* _GIVEN TEXT_
# # #
It’s your boy, JB. You know, the guy who isn’t allowed on your press trips any more. I’m not sure exactly why. It has something to do with me supposedly misusing one of your complimentary hotel rooms as a place to do something besides examine the press kit. I don’t know why it’s a big deal. You’re acting like I put on a satin “dragon suit”, performed immoral deeds using a mudshark, and/or threw a TV out the window. That didn’t happen. I specifically left my satin dragon suit at home that weekend so I can say for sure that it didn’t happen. Maybe that wasn’t it at all. I don’t know. We don’t need to discuss it now. Just censure me and move on.
Plus, it isn’t like you guys haven’t made mistakes yourselves, and more recently, too. I mean, Jimmy Fallon? Curating Tweets? CURATING TWEETS? JIMMY FALLON “CURATING” TWEETS? I need you to stop reading this letter right now so you can go home, cut out a section of your garden hose and savagely beat whoever came up with that idea until they can’t walk any more. Wait. Make that “type”. Can’t type any more. That’s especially important. Because I think that idea probably originated with them typing an e-mail to someone, and until that can’t happen again none of us are safe.
# # #
* _WHAT YOU WILL DO_
**1.** According to the letter, what did the writer leave at home that weekend?
**2.** Please quote the letter starting at "Plus, it isn’t" and ending at "us are safe.".
**3.** Continue JB's letter, starting after its final sentence.
You won't need the lines that come after the letter.

* _ENTRIES PROVIDED_
# # #
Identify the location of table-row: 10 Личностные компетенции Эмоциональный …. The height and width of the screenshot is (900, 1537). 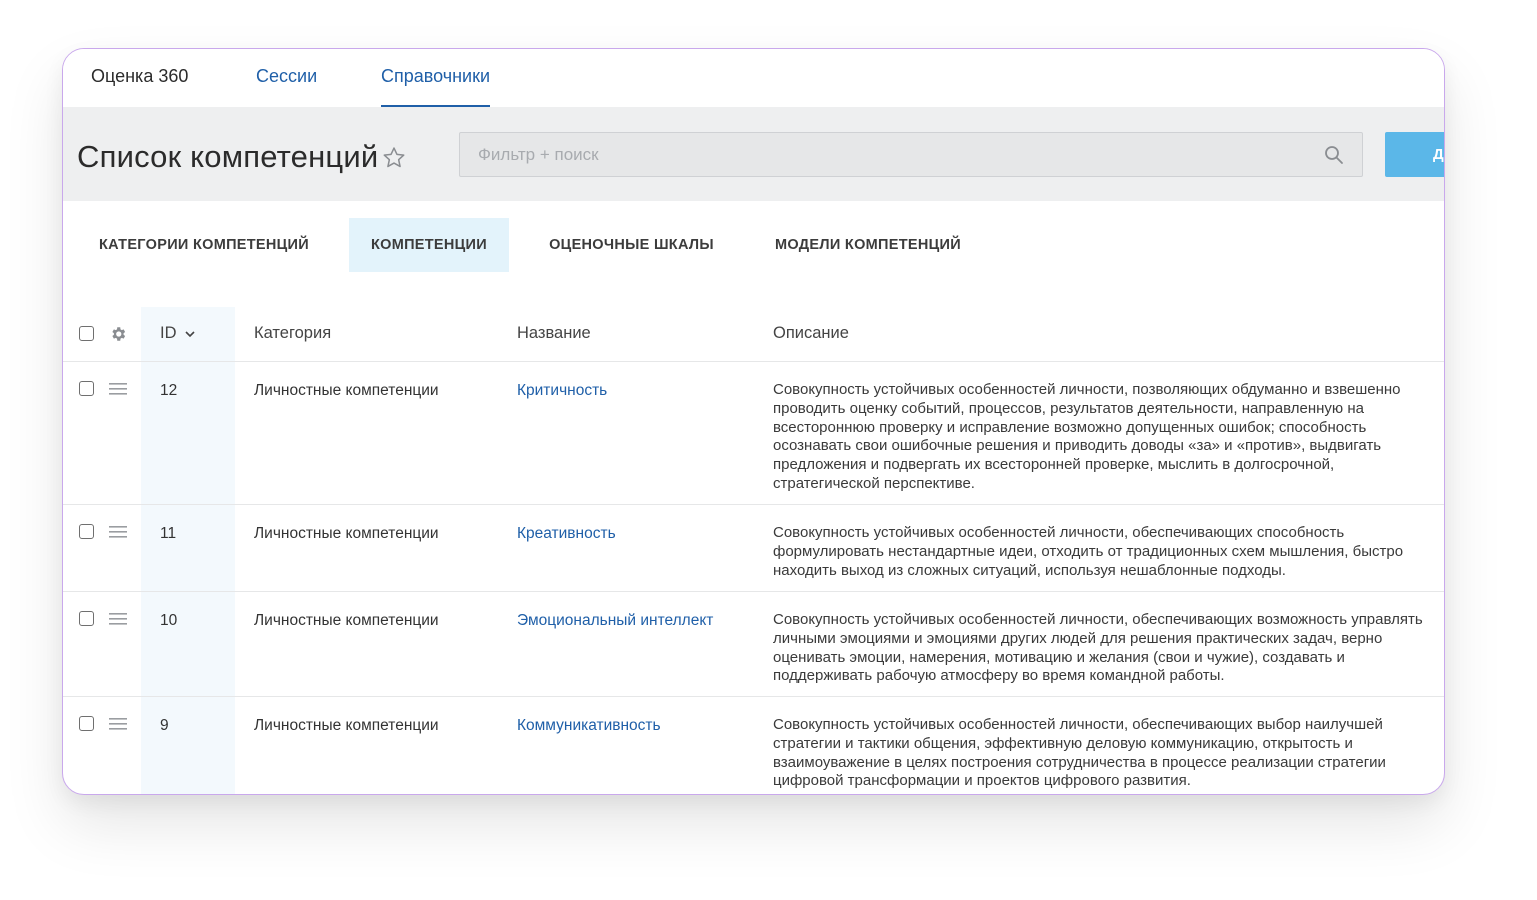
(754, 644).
# # #
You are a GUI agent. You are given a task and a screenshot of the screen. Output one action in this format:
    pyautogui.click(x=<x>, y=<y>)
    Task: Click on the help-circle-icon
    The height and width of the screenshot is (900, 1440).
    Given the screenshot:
# # #
* _ANSWERS BY ITEM_
**1.** The satin dragon suit.

**2.**
Plus, it isn’t like you guys haven’t made mistakes yourselves, and more recently, too. I mean, Jimmy Fallon? Curating Tweets? CURATING TWEETS? JIMMY FALLON “CURATING” TWEETS? I need you to stop reading this letter right now so you can go home, cut out a section of your garden hose and savagely beat whoever came up with that idea until they can’t walk any more. Wait. Make that “type”. Can’t type any more. That’s especially important. Because I think that idea probably originated with them typing an e-mail to someone, and until that can’t happen again none of us are safe.

**3.**
You’re back? Yeah, it feels gooood to really hurt someone like that, doesn’t it? That’s our little secret. Now let’s talk about The Lincoln Motor Company for a minute, okay?
Everybody’s on your case right now. Heck, even the guys at Jalopnik took time off from pimping the Chevy Sonic to get all edgy and harsh and use the f-word and stuff about your “new direction”. I’ll sum up most of the criticism in a few bullet points so you don’t have to read anything but this fantastic website right here.
- Your whole lineup is apparently made up of rebadged Fords. Well, re-body-paneled Fords. With different interiors. That don’t look much like the Fords they’re based on. But the problem is that there’s a Ford under there, as opposed to the 1961 Continental, which wasn’t a Ford at all, other than the fact that it was engineered and styled with the express mission of becoming a Thunderbird and only wound up on the Lincoln side about two minutes before it would have been too late to make the change. I’m going to write “MKTaurus” here because I feel very smart when I do that.
- The Ford brand is premium enough already, maybe more so than Lincoln. Well, that’s what you get for not having Daewoo do all your compacts or doing three years of “Red Tag Sales”. That’s your own fault. Sit there and think about what you’ve done.
- You need to make premium RWD mid-size sedans like the Cadillac CTS. Especially the CTS-V. Nobody’s buying them but I want you to know that I am totally going to buy a CTS-V once they’ve been on the used market a couple of years and I finish my Associates’ degree in Business Manipulation from the University of Phoenix.
- FWD is totally lame sauce and the only reason the Lexus ES350 and RX350 sell in soul-crushingly massive quantities is because they aren’t really FWD. They’re totally RWD. The GS350, which has never been seen on the road by anyone, is really FWD. So stop using FWD.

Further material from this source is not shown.